Start the copy at the line containing "Task: Toggle the Simple view switch" and run it through the last line of the records. Repeat each line exactly; omit pictures.

[Opening TASK DATA section]

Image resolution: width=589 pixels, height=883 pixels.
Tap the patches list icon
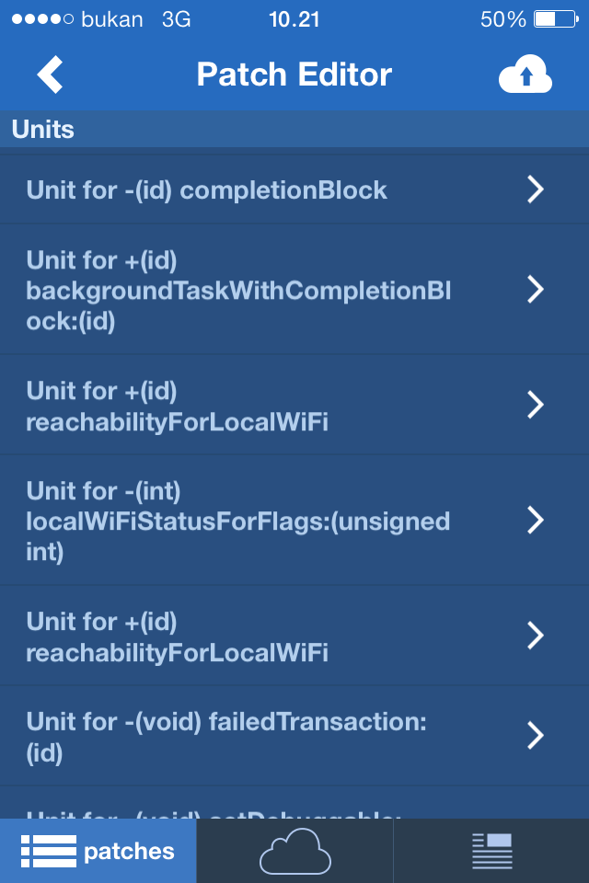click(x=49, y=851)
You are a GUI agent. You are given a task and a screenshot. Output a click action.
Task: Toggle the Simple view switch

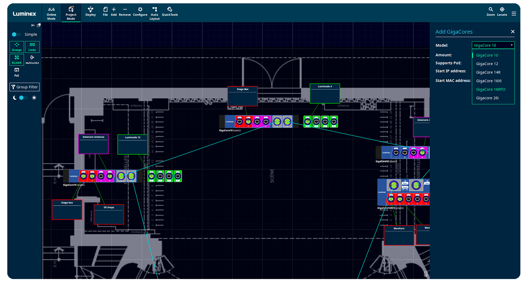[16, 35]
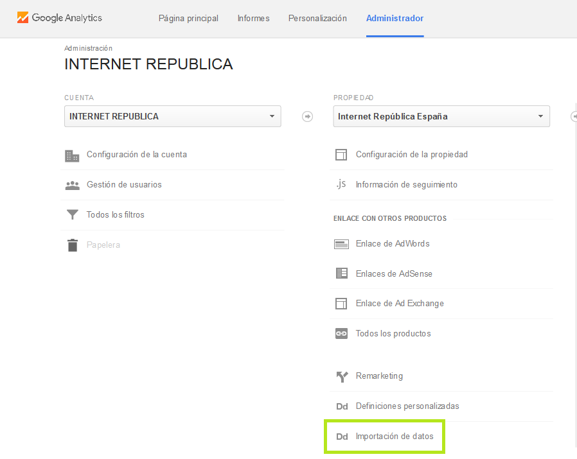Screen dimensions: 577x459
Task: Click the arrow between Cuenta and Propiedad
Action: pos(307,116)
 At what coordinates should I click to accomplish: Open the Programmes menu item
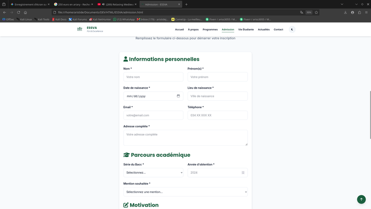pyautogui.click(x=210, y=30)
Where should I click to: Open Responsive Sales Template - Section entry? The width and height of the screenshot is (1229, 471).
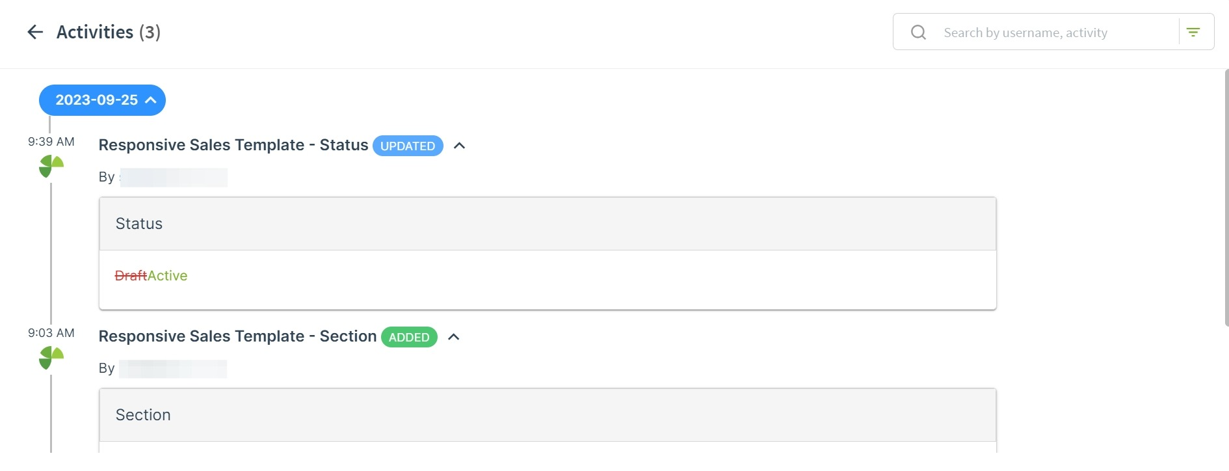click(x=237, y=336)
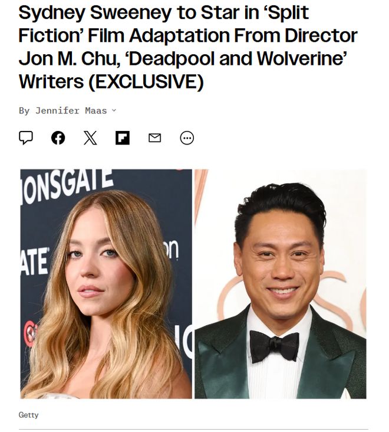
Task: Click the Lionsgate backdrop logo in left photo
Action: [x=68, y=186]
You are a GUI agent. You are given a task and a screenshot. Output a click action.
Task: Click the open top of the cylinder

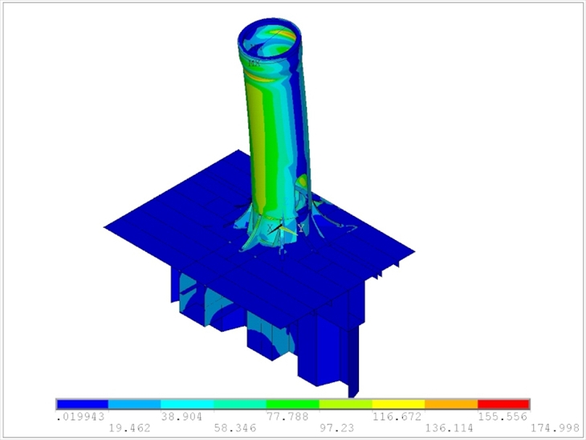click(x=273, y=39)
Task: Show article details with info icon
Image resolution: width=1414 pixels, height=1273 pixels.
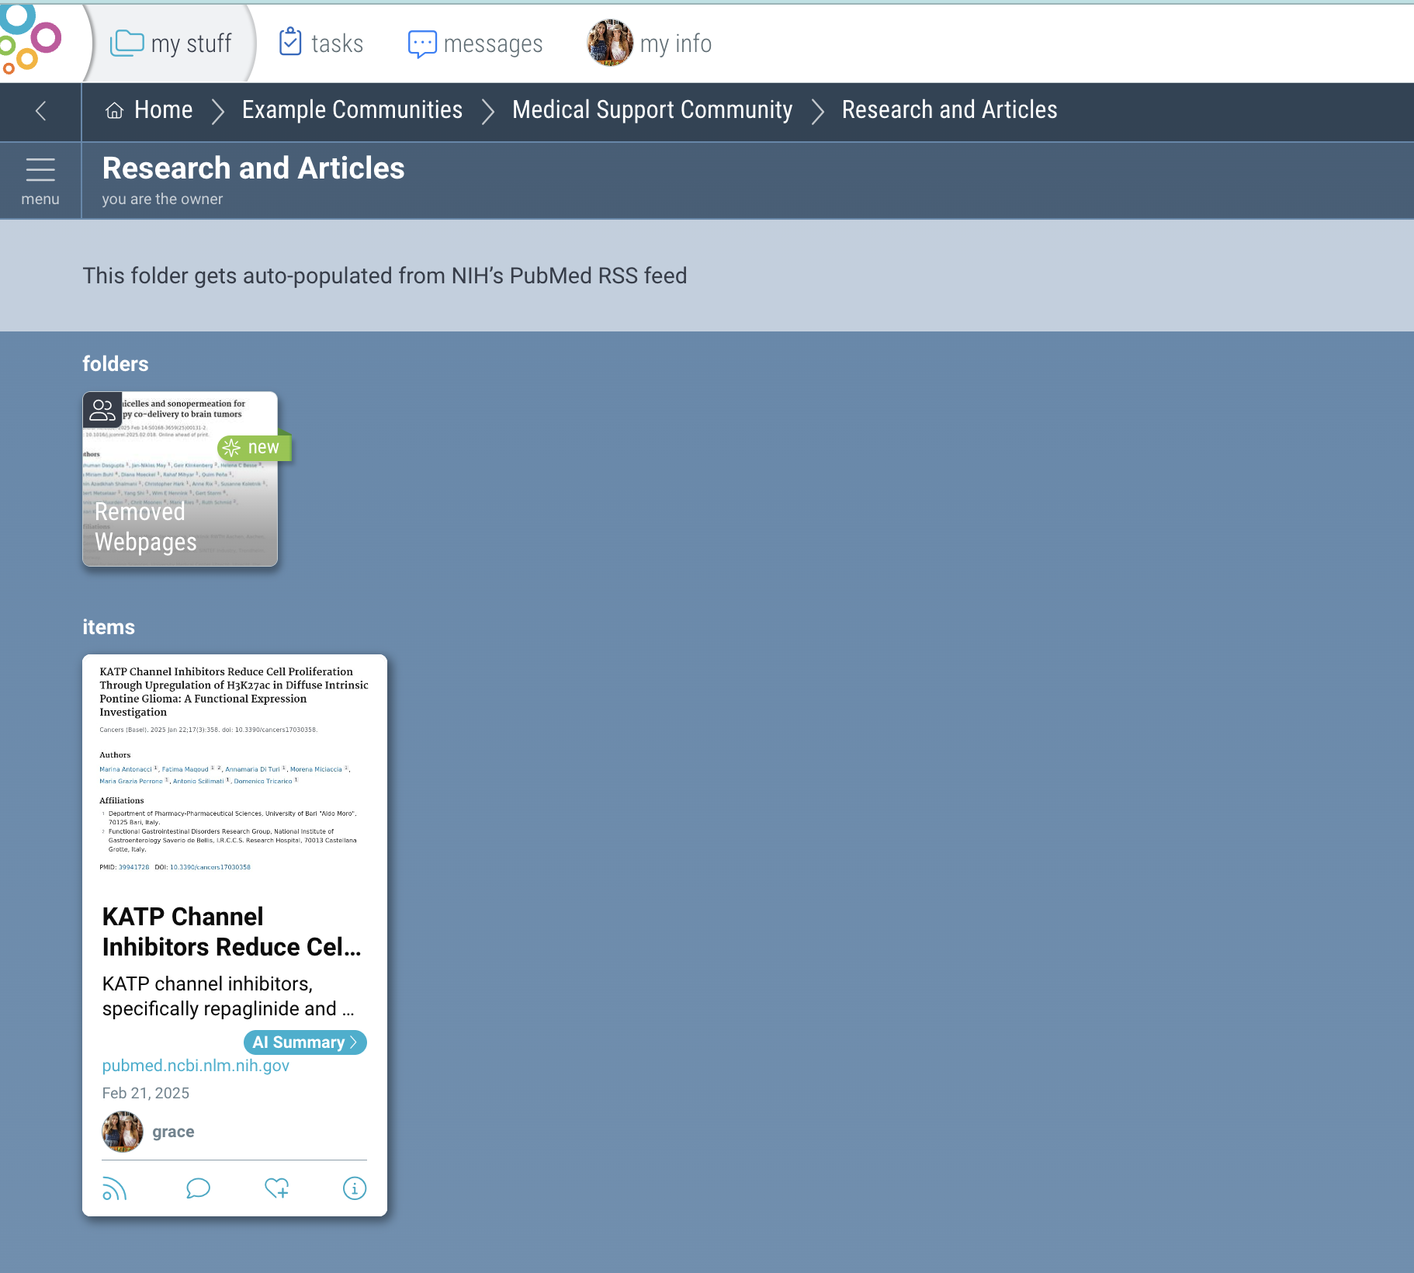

[Closing TASK DATA section]

**RESULT**
Task: Toggle the Simple view switch

[16, 35]
Screen dimensions: 577x459
Task: Click the arrow between Cuenta and Propiedad
Action: pos(307,116)
 At what coordinates should I click to accomplish: Open the Programmes menu item
pyautogui.click(x=210, y=30)
Where should I click to: Open Responsive Sales Template - Section entry? The width and height of the screenshot is (1229, 471).
click(x=237, y=336)
Task: Click the Lionsgate backdrop logo in left photo
Action: [x=68, y=186]
You are a GUI agent. You are given a task and a screenshot. Output a click action.
Task: Click the open top of the cylinder

click(x=273, y=39)
Task: Show article details with info icon
Image resolution: width=1414 pixels, height=1273 pixels.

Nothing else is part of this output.